Ronald & Ruby singles chronology
|  | "Lollipop" (1958) | "Lohr Byron Birds" (1959) |

= Lollipop (1958 song) =

1958 pop song

"Lollipop" is a pop song written by Julius Dixson and Beverly Ross in 1958. It was first recorded by the duo Ronald & Ruby, with Ross performing as "Ruby." It was covered more successfully by the Chordettes whose version reached No. 2 in the US, and the Mudlarks in the UK.

==Origins==
According to Julius Dixson, the song originated when he was late for a songwriting session with Beverly Ross. He explained that his daughter had gotten a lollipop stuck in her hair, and that had caused him to be late. Ross was so inspired by the word "lollipop" that she sat down at the piano and produced a version of the song on the spot. As in many rock and roll songs, the lyrics contain some hints and innuendos relating to sex. Beverly Ross recorded a demo with Ronald Gumm (or Gumps), a 13-year-old neighbor of Dixson, under the name Ronald & Ruby. Ross's mother insisted that she use a pseudonym for safety reasons, because they were an interracial duo.

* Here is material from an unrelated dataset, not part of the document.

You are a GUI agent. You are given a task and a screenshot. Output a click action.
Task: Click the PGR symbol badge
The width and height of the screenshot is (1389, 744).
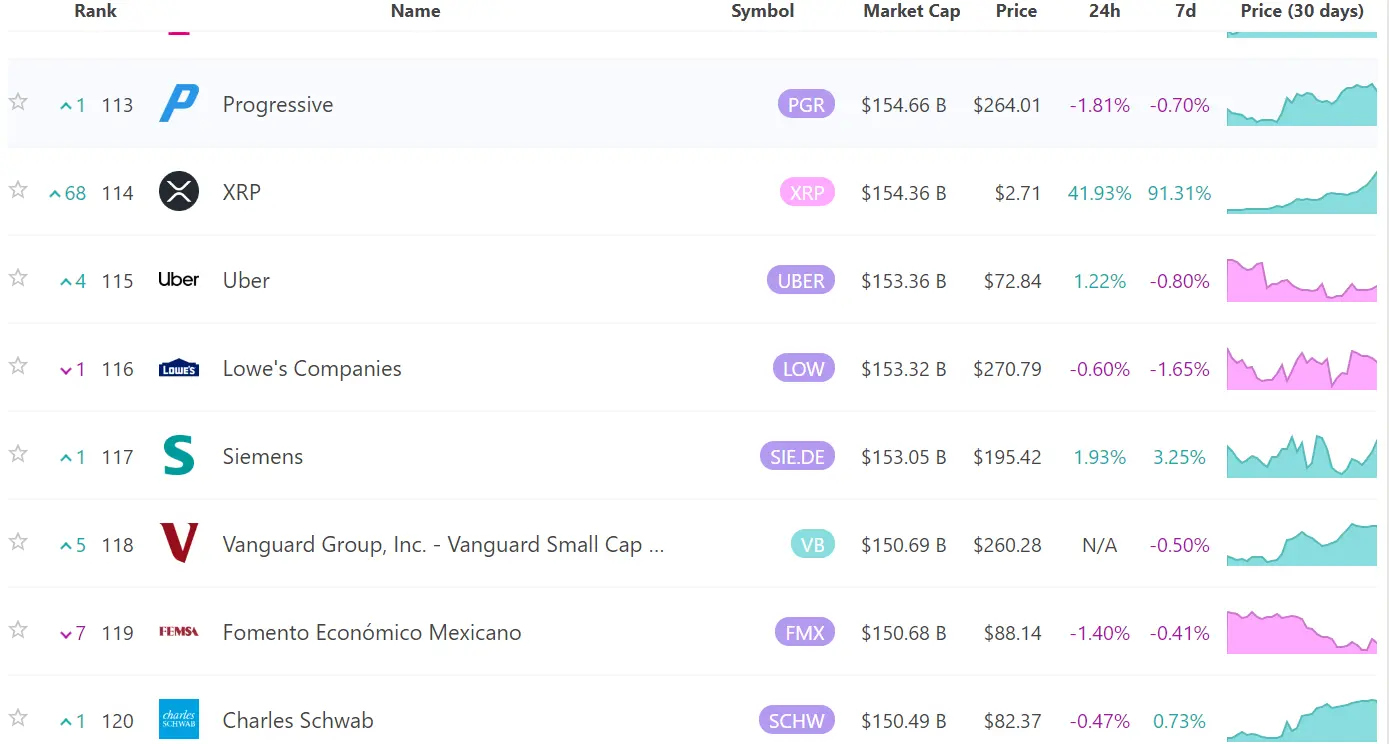[x=806, y=104]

RCA got hold of it and Dixson, who owned the master and had produced the demo, agreed to let them release it. Ronald and Ruby's version rose up the chart, reaching No. 20.

==The Chordettes version==

"Lollipop" was then covered in the United States by female vocal quartet the Chordettes. Their version featured the sounds of rhythmic hand claps heard at the beginning, and a distinctive popping sound created by one of the Chordettes putting her finger into the mouth and flicking it out. It also featured a male chorus singing the "Boom Booms". The Chordettes' version reached No. 2 and No. 3 on the Billboard pop and R&B charts, respectively. The song became a worldwide hit, reaching No. 6 in the UK, which is their highest charting song in the UK.

===Charts===

| Chart (1958) | Peak position |
|---|---|
| Belgium (Ultratop 50 Flanders) | 18 |
| Canada (CHUM Hit Parade) | 1 |
| Netherlands (Single Top 100) | 14 |
| UK Singles (OCC) | 6 |
| US Top 100 Sides (Billboard) | 2 |
| US R&B Best Sellers in Stores (Billboard) | 3 |

==Other versions==
- A cover version by the Mudlarks was released in the UK and it reached No. 2 on the UK chart.